I think that kind of fusion should be applied carefully ~~suppressed~~ because it will increase model size quite much (model size is a bottleneck of performance as of now). Thanks for finding.

Hyukjin Jeong · Answer 8 · Tue Apr 30 2024 09:13:56 GMT+0800 (China Standard Time)

@BalyshevArtem Could you share any preliminary result after this optimization, e.g., impacts on cycles/traffic? If there is some sensitive information, please use our internal repo.

Balyshev Artem · Answer 9 · Thu May 02 2024 16:19:48 GMT+0800 (China Standard Time)
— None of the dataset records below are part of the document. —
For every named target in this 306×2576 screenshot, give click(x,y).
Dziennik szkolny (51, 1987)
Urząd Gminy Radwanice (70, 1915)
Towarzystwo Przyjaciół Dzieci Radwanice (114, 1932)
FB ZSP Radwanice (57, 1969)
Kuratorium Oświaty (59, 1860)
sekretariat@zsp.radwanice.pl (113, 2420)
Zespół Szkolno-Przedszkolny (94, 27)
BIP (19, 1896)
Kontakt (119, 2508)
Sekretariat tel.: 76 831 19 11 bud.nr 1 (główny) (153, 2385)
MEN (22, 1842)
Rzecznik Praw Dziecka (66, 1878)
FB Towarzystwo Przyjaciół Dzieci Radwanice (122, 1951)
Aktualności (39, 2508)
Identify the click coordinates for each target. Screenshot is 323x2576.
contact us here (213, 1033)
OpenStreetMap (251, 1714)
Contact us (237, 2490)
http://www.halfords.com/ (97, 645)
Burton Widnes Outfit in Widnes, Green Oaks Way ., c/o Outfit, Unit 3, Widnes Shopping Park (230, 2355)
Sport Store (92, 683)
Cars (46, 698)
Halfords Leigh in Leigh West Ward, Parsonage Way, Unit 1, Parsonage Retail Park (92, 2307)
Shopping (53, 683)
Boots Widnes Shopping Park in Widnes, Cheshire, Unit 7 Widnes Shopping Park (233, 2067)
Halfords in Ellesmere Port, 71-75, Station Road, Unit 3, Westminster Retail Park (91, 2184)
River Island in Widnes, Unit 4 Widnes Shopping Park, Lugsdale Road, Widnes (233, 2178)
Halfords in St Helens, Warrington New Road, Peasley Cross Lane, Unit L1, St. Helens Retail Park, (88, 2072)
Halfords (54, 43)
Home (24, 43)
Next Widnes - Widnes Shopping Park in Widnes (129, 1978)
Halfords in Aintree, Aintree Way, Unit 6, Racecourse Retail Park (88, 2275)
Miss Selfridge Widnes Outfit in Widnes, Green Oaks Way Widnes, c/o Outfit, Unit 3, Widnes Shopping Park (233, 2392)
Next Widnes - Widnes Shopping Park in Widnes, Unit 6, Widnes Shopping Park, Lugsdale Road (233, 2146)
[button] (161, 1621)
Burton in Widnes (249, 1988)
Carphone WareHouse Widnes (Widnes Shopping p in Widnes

@BalyshevArtem Could you share any preliminary result after this optimization, e.g., impacts on cycles/traffic? If there is some sensitive information, please use our internal repo.

Sure, I will post results in internal repo :)

Below is the original pattern of rotary embedding whose heads are not split.

In this example, we can also apply some optimizations:

Fuse StridedSlices-Neg-Concatenation pattern as Mul operation, consisting of 1 and where there was a Neg operation there -1.
Fuse two muls with const values.
Fuse pattern Add(Mul(Input, Const1), Mul(Input, Const2) as Mul(Input, Const3), where Const3= Const1 + Const2

Hyukjin Jeong · Answer 10 · Wed May 08 2024 10:36:24 GMT+0800 (China Standard Time)

It seems that the first fusion is invalid. Please check the begin/end of StridedSlice.

StridedSlice A(begin:0, end:40) --- Concatenation (B+A)
StridedSlice B(begin:40, end:80)--- Neg /

The order of two sliced tensors is changed, so it is impossible to convert the pattern to a simple Mul.

Balyshev Artem · Answer 11 · Wed May 08 2024 17:02:07 GMT+0800 (China Standard Time)

It seems that the first fusion is invalid. Please check the begin/end of StridedSlice.
StridedSlice A(begin:0, end:40) --- Concatenation (B+A)
StridedSlice B(begin:40, end:80)--- Neg /
The order of two sliced tensors is changed, so it is impossible to convert the pattern to a simple Mul.

Yes, you're right, thank you! Indeed, there is a division in half and a reverse of these halves.

Such a pattern can still be optimized, but it gets more complicated. Let's expand the pattern in question by adding Fully Connected.

---- Weight_Const
|
FullyConnected---->StridedSlice A(begin:0, end:40) --- Concatenation (B+A)
             \---->StridedSlice B(begin:40, end:80)--- Neg /

So the idea is to first split weights and rotate in the same way as StridedSlices->Concatenation does. So In the example from #12917 (comment) we need change weights for FullyConnected (with shape 80 x 240) - split it into two parts by rows: 40 x 240 - first_part and 40 x 240 - second_part and reverse theirs order, now now second_part is first and first_part is second. And after that introduce Mul with negative values (first part), and then fuse it in FC and so on (as in #12917 (comment)).

It turns out to be a highly specialized optimization pattern, but at the same time it allows us to greatly reduce unnecessary calculations and even reduce the binary size, due to fusing constants and weights.
@jinevening,
The question is to: Does this pattern occur in our target models? If you find it helpful to implement such optimization, I will to do it, but if you think that this is too rare pattern that will not be useful to us, then it is better to postpone this task. What do you think? :)

Hyukjin Jeong · Answer 12 · Thu May 09 2024 09:47:20 GMT+0800 (China Standard Time)

@BalyshevArtem I've answered the question in the internal repo.